Immune system activity is broken down into two main categories:
  • INNATE – Your innate immune system response is what your body knows how to do from birth.
  • ADAPTIVE – Your adaptive or acquired immune system response is learned over time. Your body can develop adaptive immunity after becoming exposed to a pathogen or receiving a vaccine.

How Sleep Impacts Your Immune System

Studies indicate that support for both types of immune function is among the health benefits of sleep. During your nightly sleep cycle, immune system activity increases. More cytokines, small proteins crucial in controlling immunize system cells’ activity, are produced, causing mild inflammation that powers wound repair and assists with innate immunity.

When you’re not sick or recovering from an injury, this immune activity may bolster your adaptive immunity as well. In other words, much of your immune system’s learning likely takes place while you slumber. Experts are currently examining the reasons for this phenomenon but believe it may have to do with decreased demands on your body or the assistance of the sleep chemical melatonin.

Scientific inquiry identifies improved vaccine effects as one of the benefits of sleep. One study found that individuals who did not get enough sleep at night had a decreased immune response to vaccines for hepatitis and swine flu. Some of these people even needed an extra dose to gain the level of immunity that their well-rested counterparts achieved.

If you suffer from allergies, reducing symptoms maybe another one of the benefits of getting enough sleep. Research has uncovered a potential link between circadian rhythms (your body’s natural sleep-wake clock) and allergies. The findings show that people whose rhythms are disrupted by poor sleep are far more likely to have allergic reactions.

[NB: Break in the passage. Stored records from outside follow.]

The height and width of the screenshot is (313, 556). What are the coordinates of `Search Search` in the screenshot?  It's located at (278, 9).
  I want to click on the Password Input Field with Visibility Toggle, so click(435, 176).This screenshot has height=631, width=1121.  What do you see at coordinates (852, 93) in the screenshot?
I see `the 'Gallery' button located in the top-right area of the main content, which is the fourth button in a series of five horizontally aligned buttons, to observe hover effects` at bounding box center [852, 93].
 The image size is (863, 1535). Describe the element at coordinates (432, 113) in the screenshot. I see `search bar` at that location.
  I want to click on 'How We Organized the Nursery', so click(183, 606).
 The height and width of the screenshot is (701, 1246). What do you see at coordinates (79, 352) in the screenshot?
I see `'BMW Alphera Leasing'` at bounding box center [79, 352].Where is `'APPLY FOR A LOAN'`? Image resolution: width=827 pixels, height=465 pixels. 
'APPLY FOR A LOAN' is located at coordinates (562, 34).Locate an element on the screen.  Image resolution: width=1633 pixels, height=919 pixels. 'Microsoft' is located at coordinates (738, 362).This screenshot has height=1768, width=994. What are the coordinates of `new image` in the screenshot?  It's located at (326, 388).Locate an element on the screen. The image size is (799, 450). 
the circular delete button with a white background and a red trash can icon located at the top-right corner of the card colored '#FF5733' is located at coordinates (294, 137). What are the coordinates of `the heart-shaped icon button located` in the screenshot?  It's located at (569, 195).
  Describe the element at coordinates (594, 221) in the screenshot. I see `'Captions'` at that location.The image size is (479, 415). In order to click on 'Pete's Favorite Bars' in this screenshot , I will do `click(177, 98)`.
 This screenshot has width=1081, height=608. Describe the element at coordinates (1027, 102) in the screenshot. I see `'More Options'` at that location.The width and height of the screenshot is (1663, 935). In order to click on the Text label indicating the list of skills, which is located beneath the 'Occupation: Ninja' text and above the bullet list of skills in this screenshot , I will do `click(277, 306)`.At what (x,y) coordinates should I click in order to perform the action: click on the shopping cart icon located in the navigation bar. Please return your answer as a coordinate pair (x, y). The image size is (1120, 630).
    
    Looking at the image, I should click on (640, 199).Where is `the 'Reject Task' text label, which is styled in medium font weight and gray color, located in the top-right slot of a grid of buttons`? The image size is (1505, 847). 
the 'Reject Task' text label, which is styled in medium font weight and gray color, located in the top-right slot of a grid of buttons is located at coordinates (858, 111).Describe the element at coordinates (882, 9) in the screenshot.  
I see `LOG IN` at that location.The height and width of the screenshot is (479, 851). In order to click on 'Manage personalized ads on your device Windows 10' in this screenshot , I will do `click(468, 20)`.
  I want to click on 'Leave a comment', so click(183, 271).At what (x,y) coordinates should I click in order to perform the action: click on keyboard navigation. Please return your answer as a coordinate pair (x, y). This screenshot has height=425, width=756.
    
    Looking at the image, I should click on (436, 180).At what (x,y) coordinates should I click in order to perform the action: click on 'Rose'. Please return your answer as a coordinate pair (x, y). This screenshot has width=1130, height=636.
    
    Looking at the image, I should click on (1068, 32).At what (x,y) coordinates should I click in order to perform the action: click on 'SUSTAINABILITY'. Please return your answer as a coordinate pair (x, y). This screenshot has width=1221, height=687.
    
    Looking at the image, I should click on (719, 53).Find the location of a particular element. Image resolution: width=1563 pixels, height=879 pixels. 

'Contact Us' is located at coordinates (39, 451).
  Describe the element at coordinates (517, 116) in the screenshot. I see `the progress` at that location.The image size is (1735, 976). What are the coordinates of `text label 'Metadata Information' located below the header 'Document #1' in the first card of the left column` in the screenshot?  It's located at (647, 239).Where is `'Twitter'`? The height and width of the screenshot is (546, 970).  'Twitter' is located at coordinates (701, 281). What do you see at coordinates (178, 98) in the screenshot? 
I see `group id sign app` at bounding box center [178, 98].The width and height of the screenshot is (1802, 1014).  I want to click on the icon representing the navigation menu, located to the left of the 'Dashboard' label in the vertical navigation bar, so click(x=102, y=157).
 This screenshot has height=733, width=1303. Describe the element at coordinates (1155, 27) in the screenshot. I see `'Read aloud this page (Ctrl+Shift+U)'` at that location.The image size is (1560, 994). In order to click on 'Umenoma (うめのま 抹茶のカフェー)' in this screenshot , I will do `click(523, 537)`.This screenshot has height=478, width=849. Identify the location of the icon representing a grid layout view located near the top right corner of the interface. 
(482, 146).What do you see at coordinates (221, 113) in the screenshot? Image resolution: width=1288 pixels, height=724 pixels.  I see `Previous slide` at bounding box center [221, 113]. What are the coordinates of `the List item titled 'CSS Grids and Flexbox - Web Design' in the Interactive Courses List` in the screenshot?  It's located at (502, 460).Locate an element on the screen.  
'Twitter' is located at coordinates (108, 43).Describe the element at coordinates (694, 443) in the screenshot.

Sleep Deprivation Health Risks

In addition to potentially hindering your immune function, sleep deprivation may pose many health risks. Some potential side effects of sleep deprivation over time include an increased risk of:

Short-term sleep deprivation symptoms can also impact your health and well-being. Difficulty concentrating, memory problems, mood swings, and low energy levels are common signs of a lack of sleep.

If learning about the connection between sleep and immune system has you wondering, “How much sleep do I need?” The best advice is to consult your doctor for a recommendation based on your age and health profile. Generally, adults over the age of 18 need seven to nine hours of sleep each night. Ensuring that you get the right amount of rest can help you avoid sleep deprivation effects that impact your immune system and the rest of your body.